## Task item
The answer is every record that follows, printed exactly.

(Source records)
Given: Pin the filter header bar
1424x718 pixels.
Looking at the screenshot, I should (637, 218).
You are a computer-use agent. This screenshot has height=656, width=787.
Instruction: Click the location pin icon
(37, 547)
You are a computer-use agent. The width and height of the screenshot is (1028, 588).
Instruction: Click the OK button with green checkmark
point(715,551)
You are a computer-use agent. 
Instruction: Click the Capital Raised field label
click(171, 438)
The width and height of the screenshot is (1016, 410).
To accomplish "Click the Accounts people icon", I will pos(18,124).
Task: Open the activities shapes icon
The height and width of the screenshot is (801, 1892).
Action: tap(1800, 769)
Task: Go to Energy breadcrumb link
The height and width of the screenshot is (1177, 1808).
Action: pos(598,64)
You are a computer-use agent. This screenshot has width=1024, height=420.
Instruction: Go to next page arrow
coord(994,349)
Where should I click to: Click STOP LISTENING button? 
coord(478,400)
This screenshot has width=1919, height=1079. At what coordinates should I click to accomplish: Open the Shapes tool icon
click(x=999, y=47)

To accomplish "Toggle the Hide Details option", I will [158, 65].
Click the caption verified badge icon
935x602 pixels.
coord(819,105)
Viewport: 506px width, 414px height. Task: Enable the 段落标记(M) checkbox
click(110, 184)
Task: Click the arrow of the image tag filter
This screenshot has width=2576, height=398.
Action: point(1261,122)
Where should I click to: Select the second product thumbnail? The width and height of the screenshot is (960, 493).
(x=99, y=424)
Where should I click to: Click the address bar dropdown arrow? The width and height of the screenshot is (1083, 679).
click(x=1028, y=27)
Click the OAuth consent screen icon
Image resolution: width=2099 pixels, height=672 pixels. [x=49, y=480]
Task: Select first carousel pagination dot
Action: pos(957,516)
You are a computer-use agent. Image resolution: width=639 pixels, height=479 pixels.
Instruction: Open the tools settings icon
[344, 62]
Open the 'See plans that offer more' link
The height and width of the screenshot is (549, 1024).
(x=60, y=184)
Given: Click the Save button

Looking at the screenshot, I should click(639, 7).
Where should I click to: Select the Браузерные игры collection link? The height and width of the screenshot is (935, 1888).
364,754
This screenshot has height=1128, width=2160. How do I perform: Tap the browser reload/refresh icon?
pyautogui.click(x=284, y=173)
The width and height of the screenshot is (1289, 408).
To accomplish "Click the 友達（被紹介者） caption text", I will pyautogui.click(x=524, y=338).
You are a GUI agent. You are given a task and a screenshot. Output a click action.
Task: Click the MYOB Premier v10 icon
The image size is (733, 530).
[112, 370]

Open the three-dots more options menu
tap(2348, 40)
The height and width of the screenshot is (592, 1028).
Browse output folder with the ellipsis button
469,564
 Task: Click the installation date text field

## Result
Given: Pin the filter header bar
1424x718 pixels.
Looking at the screenshot, I should (637, 218).
You are a computer-use agent. This screenshot has height=656, width=787.
Instruction: Click the location pin icon
(37, 547)
You are a computer-use agent. The width and height of the screenshot is (1028, 588).
Instruction: Click the OK button with green checkmark
point(715,551)
You are a computer-use agent. 
Instruction: Click the Capital Raised field label
click(171, 438)
The width and height of the screenshot is (1016, 410).
To accomplish "Click the Accounts people icon", I will pos(18,124).
Task: Open the activities shapes icon
The height and width of the screenshot is (801, 1892).
Action: tap(1800, 769)
Task: Go to Energy breadcrumb link
The height and width of the screenshot is (1177, 1808).
Action: pos(598,64)
You are a computer-use agent. This screenshot has width=1024, height=420.
Instruction: Go to next page arrow
coord(994,349)
Where should I click to: Click STOP LISTENING button? 
coord(478,400)
This screenshot has width=1919, height=1079. At what coordinates should I click to accomplish: Open the Shapes tool icon
click(x=999, y=47)

To accomplish "Toggle the Hide Details option", I will [158, 65].
Click the caption verified badge icon
935x602 pixels.
coord(819,105)
Viewport: 506px width, 414px height. Task: Enable the 段落标记(M) checkbox
click(110, 184)
Task: Click the arrow of the image tag filter
This screenshot has width=2576, height=398.
Action: point(1261,122)
Where should I click to: Select the second product thumbnail? The width and height of the screenshot is (960, 493).
(x=99, y=424)
Where should I click to: Click the address bar dropdown arrow? The width and height of the screenshot is (1083, 679).
click(x=1028, y=27)
Click the OAuth consent screen icon
Image resolution: width=2099 pixels, height=672 pixels. [x=49, y=480]
Task: Select first carousel pagination dot
Action: pos(957,516)
You are a computer-use agent. Image resolution: width=639 pixels, height=479 pixels.
Instruction: Open the tools settings icon
[344, 62]
Open the 'See plans that offer more' link
The height and width of the screenshot is (549, 1024).
(x=60, y=184)
Given: Click the Save button

Looking at the screenshot, I should click(639, 7).
Where should I click to: Select the Браузерные игры collection link? The height and width of the screenshot is (935, 1888).
364,754
This screenshot has height=1128, width=2160. How do I perform: Tap the browser reload/refresh icon?
pyautogui.click(x=284, y=173)
The width and height of the screenshot is (1289, 408).
To accomplish "Click the 友達（被紹介者） caption text", I will pyautogui.click(x=524, y=338).
You are a GUI agent. You are given a task and a screenshot. Output a click action.
Task: Click the MYOB Premier v10 icon
The image size is (733, 530).
[112, 370]

Open the three-dots more options menu
tap(2348, 40)
The height and width of the screenshot is (592, 1028).
Browse output folder with the ellipsis button
469,564
 Task: Click the installation date text field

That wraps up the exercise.